Azure AI Neural TTS enhanced expressiveness for Chinese voices with upgraded prosody breaks
Published Jun 28 2023 03:34 AM 6,868 Views

Co-authors: Zhihang Xu, Yuchao Zhang, Zheng Niu, Xi Wang, Lei He, Sheng Zhao


Chinese is one of the most widely spoken languages worldwide. Azure Neural TTS offers dozens of highly human-like digital voices in Chinese for numerous customers. With the emerging trend of using TTS to generate enjoyable AI content, we see higher requirements for more natural and expressive voices.

Today we are excited to announce our latest update to the prosody model which enhances the synthetic voice experience for Chinese.
This update is our response to two key challenges identified: frontend prosody prediction errors, particularly in the Chinese (zh-CN) language, and the growing demand from our valued customers for improved prosody. Noticeably, effective prosody plays a crucial role in making synthetic speech sound natural and expressive, while poor prosody can unintentionally alter the intended semantic meaning of a sentence.

We have dedicated our efforts to addressing these issues by introducing a semi-supervised method that utilizes automatic annotation with pre-trained text-to-speech machine-learning models. With this approach, our prosody model can now make predictions based on both text and wave information, going beyond the limitations of relying solely on text input, which largely improves the prosody results.

This update is released to 20+ voices in Chinese (Mandarin, simplified).


Prosody break in Chinese and the challenges


We recognize the vital importance of correctly employing Chinese prosodic breaks in text-to-speech (TTS) tasks.

Just like humans learning Chinese as a language, achieving fluency in the language is difficult in many ways. One challenge is to get correct prosody boundaries based on word breaks. Since each Chinese characters can represent an entire word, with different breaks it can convey different meaning or emotion. Prosodic breaks are an indicator of the boundaries between words and phrases.

Developing a robust TTS prosody model for Chinese is thus crucial.
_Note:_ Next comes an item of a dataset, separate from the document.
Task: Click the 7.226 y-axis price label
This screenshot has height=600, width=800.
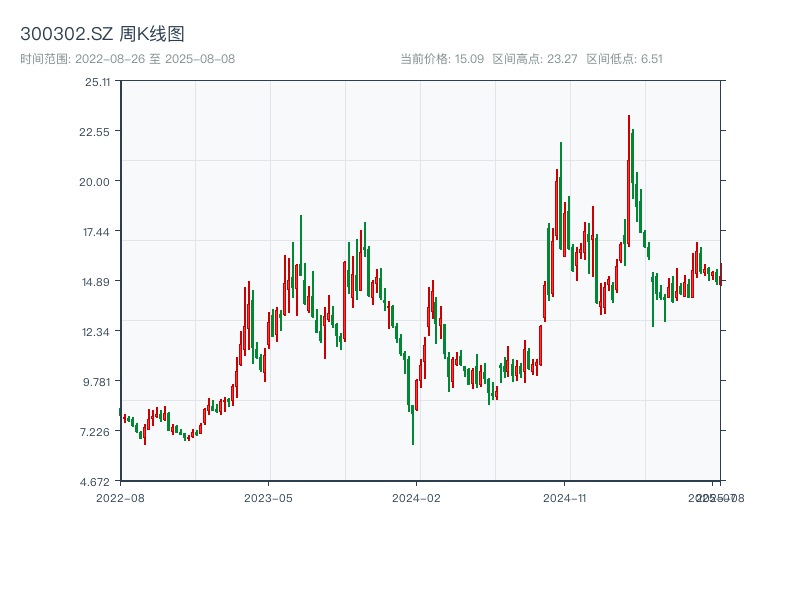Action: tap(98, 432)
It improves the pronunciation accuracy and makes speeches easy to understand, especially on some 33-tone and polyphone boundaries. Take “只有孙四海[BREAK]顶着不肯喝” as an example, if the BREAK is long, it means “孙四海” is not willing to drink. But if the BREAK is short, it sounds like “只有孙四还[BREAK]顶着不肯喝”, where “孙四” is a name entity and “还” stands for ‘still’ - and the whole sentence means “孙四” is still not willing to drink.


只有孙四海[BREAK]顶着不肯喝 - Long break 只有孙四海[BREAK]顶着不肯喝 - Short break


The biggest challenge we encountered while developing a prosody model for Chinese TTS systems was the absence of real prosody labels. Lack of real prosody labels caused overfitting and poor generalization ability to different domains for break prediction itself. Additionally, there were discrepancies between the prosodic break labels and the acoustic model. Discrepancies led to issues such as missing prosody breaks within words, unnatural pronunciation, and muffled pauses, impacting the overall quality of synthesized speeches.

To address these challenges, our Azure TTS team has introduced an automatic prosody annotation model that leverages self-supervised method to use more unlabeled audio data in model training. By incorporating both text and wave information, this automatic prosody annotation model provides more accurate prosody predictions. These nuances are essential for achieving authentic and meaningful synthesized speech. Our enhanced prosody model ensures that the output closely aligns with the intended semantic meaning of the original text, resulting in a more natural and expressive TTS output.


New model quality

Accurately identifying prosodic boundaries across different levels presents a challenge in prosody prediction. Mandarin speech synthesis systems often employ a hierarchical prosodic structure to improve accuracy. This structure classifies prosodic boundaries into five levels: Character (CC), Lexicon Word (LW), Prosodic Word (PW), Prosodic Phrase (PPH), and Intonational Phrase (IPH). To illustrate this classification, consider the following Chinese example:





















In our objective test on a third-party dataset, we observed notable improvements in the prosody performance. The F1 score increased by 1% for Lexicon Words, 8% for Prosodic Words (PW), and 6% for Prosodic Phrases (PPH), compared to the previous model.

As part of our standard model update process, we conducted a side-by-side comparative MOS (CMOS) test to measure the improvement. We evaluated the enhanced prosody with two popular voices, YunXi and XiaoXiao, across various scenarios, including audiobook, dubbing, and in-car, etc. The CMOS scores demonstrated significant gains, indicating for the new model.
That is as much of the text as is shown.